It’s a tough call to make, but on the evidence so far, things are looking good for the Italian. Rossi’s braking problem appears to have been solved, allowing him to ride in the way he wants to. The front end tweaks which his crew chief Jeremy Burgess found at Aragon seem to have worked, and given Rossi confidence in braking again.

Just what those changes were? Matt Birt, writing over on the MCN website, has a full explanation of the changes made by Burgess, but the short version is that they found a solution to cope with the softer construction front Bridgestone tires introduced last year.

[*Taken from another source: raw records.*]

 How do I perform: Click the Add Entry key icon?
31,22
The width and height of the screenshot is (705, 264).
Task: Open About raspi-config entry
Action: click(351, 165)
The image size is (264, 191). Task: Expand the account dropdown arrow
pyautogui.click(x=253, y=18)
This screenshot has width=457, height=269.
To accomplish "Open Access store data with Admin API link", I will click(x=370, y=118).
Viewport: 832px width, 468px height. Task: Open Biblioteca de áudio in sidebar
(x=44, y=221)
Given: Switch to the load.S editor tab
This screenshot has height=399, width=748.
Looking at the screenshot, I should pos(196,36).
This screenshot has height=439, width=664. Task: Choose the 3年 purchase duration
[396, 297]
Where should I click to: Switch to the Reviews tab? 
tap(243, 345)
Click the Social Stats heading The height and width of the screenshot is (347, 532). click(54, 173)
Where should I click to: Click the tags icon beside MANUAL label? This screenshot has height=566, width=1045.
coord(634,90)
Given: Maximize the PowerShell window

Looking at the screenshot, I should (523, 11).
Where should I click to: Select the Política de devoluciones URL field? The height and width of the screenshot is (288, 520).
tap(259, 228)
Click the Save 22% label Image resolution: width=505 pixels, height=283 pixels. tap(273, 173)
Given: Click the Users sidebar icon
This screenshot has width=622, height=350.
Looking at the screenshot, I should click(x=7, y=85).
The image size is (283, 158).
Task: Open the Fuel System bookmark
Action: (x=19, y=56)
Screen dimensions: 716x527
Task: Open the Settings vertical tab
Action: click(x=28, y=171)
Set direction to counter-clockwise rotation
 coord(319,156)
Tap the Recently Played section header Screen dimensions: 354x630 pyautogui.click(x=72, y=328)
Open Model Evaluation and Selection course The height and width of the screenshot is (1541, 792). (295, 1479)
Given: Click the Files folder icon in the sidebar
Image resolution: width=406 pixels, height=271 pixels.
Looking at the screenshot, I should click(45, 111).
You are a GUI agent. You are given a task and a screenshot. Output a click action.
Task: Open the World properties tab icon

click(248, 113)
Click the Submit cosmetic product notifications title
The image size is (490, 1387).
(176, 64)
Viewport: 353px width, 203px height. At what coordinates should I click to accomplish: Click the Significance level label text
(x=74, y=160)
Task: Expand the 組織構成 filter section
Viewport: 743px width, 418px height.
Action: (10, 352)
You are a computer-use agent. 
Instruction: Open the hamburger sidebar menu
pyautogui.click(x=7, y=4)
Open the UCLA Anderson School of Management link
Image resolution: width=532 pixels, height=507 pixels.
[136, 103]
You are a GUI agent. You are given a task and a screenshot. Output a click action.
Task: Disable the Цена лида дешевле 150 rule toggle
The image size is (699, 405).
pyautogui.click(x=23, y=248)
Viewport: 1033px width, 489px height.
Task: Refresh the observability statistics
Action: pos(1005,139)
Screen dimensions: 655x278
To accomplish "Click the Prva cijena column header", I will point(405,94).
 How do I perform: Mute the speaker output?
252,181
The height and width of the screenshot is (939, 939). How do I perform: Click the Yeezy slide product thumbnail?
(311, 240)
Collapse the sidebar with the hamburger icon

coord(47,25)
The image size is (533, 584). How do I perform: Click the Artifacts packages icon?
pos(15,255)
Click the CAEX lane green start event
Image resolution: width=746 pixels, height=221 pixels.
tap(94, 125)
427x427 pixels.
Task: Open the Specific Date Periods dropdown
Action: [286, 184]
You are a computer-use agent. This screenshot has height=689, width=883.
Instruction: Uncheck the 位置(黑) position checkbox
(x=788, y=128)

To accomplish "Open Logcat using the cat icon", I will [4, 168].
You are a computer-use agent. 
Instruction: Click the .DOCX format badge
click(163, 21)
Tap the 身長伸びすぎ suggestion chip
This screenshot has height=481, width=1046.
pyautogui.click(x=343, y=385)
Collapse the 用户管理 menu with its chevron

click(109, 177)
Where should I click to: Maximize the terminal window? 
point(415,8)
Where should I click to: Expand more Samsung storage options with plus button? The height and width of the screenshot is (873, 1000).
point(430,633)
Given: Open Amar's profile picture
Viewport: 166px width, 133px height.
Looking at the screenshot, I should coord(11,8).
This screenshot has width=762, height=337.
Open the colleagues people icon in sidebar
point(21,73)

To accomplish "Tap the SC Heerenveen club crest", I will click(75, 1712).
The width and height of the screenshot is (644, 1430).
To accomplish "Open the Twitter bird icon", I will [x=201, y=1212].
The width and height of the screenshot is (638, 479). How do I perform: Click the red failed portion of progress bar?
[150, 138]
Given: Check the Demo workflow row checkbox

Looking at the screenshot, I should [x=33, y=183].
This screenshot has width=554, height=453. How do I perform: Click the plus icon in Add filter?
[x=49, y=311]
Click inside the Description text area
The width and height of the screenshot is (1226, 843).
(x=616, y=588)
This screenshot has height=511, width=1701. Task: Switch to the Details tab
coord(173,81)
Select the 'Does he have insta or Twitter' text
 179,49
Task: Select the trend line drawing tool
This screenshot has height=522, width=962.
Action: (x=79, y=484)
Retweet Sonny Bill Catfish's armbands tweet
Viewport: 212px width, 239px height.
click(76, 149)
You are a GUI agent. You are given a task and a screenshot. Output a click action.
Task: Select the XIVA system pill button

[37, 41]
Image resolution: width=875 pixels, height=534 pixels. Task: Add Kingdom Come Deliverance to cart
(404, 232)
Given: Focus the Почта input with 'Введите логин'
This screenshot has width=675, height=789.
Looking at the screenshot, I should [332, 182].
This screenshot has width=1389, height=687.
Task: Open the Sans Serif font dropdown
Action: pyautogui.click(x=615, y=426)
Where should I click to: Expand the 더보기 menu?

Revised fork innards, including changed shims, has made the first part of the fork travel a stiff enough to compensate for the softer tire construction, allowing him to brake harder, yet still turn the bike. Now able to enter corners as he wishes, he should be able to at least fight with the front runners from the start.

Being competitive and winning at the Sachsenring are two different things, however. While the Sachsenring is a track where Rossi has always done well – not like Mugello, perhaps, but still good enough – there is the small matter of Dani Pedrosa to deal with.

The Repsol Honda man has won the race for the last three years, and would have won a couple more with a little more luck. The man himself has no real explanation for why he is so fast around the circuit, other than remarking that he enjoys the corners around the track, but the fact remains that Pedrosa is nigh-on invincible around the Sachsenring.